A federal court has ruled in favor of a Christian student group in a discrimination suit against Wayne State University after the school revoked its certification for requiring group leaders to be Christian.
In 2017, Wayne State penalized InterVarsity Christian Fellowship by withdrawing its status as an official university organization based on the school’s non-discrimination policy, as the religious group only offered leadership roles to its Christian members.
The university demanded InterVarsity amend its bylaws and withdraw the religious qualification, but the group refused. As a result, Wayne State canceled the group’s official university sanction in October of 2017, prompting InterVarsity to file a lawsuit in 2018.
District Judge Robert Cleland issued a permanent injunction on Monday, noting that the university overstepped its authority and that the First Amendment gives religious organizations the power to choose their own leaders.
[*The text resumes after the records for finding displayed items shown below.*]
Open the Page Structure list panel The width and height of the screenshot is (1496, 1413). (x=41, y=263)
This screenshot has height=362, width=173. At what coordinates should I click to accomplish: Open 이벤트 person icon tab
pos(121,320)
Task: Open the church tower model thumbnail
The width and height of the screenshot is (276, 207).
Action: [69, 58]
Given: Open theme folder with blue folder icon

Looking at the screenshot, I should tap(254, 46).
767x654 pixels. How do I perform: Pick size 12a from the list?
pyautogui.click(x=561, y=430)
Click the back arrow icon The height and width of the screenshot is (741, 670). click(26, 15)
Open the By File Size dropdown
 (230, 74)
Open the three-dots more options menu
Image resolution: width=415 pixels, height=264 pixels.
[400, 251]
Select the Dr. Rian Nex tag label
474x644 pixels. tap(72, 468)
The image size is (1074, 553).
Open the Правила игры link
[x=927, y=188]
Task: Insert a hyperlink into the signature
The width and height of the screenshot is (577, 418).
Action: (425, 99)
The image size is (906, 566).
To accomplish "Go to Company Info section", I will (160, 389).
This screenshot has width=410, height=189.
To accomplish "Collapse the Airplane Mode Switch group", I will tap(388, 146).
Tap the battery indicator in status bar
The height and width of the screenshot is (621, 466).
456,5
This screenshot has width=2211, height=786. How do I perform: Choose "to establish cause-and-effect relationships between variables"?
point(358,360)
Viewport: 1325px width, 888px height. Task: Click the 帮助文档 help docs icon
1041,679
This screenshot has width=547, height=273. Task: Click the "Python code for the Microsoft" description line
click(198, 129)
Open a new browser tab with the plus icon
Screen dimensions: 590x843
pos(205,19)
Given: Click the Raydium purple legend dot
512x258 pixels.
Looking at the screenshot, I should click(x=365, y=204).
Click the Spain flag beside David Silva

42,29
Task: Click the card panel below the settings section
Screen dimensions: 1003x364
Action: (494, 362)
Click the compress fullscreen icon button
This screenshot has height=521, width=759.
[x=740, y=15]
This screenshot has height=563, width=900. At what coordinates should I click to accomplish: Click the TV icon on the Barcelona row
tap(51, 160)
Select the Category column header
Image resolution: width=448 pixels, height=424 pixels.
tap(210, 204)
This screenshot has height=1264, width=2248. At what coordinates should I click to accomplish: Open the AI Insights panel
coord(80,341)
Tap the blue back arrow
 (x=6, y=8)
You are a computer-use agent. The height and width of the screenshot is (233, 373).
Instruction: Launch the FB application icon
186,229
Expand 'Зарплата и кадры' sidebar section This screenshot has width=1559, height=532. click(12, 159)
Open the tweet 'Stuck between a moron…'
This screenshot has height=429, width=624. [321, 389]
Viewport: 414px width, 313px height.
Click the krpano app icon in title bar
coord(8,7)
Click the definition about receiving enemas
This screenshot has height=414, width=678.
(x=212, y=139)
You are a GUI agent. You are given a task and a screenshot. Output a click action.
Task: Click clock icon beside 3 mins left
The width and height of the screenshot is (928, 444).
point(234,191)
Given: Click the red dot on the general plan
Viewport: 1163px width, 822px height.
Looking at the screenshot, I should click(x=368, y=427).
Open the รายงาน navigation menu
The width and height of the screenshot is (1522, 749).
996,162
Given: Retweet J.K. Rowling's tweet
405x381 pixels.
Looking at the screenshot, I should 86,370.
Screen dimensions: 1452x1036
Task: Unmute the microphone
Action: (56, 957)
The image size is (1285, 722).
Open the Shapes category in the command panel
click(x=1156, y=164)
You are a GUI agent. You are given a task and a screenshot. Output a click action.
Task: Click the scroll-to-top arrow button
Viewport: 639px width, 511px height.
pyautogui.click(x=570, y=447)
As part of the court’s ruling, Cleland remarked that delisting the organization had significant repercussions on its ability to meet its objectives on campus. He said that the “plaintiffs could no longer obtain free and low-cost meeting spaces on campus, and they were relegated to less attractive spaces when any spaces were available.”
Wayne State admitted that the court’s decision was not what they had expected and university administration is in the process of reviewing the ruling.
“Unfortunately, despite the InterVarsity Christian Fellowship being granted everything it requested in a timely manner, it continued to pursue litigation, forcing the university to spend time and taxpayer dollars in an unnecessary lawsuit,” the university said.
“Now, two years later, the judge has awarded $1 in nominal damages, as well as the opportunity for InterVarsity to continue the lawsuit in pursuit of compensatory damages,” it added.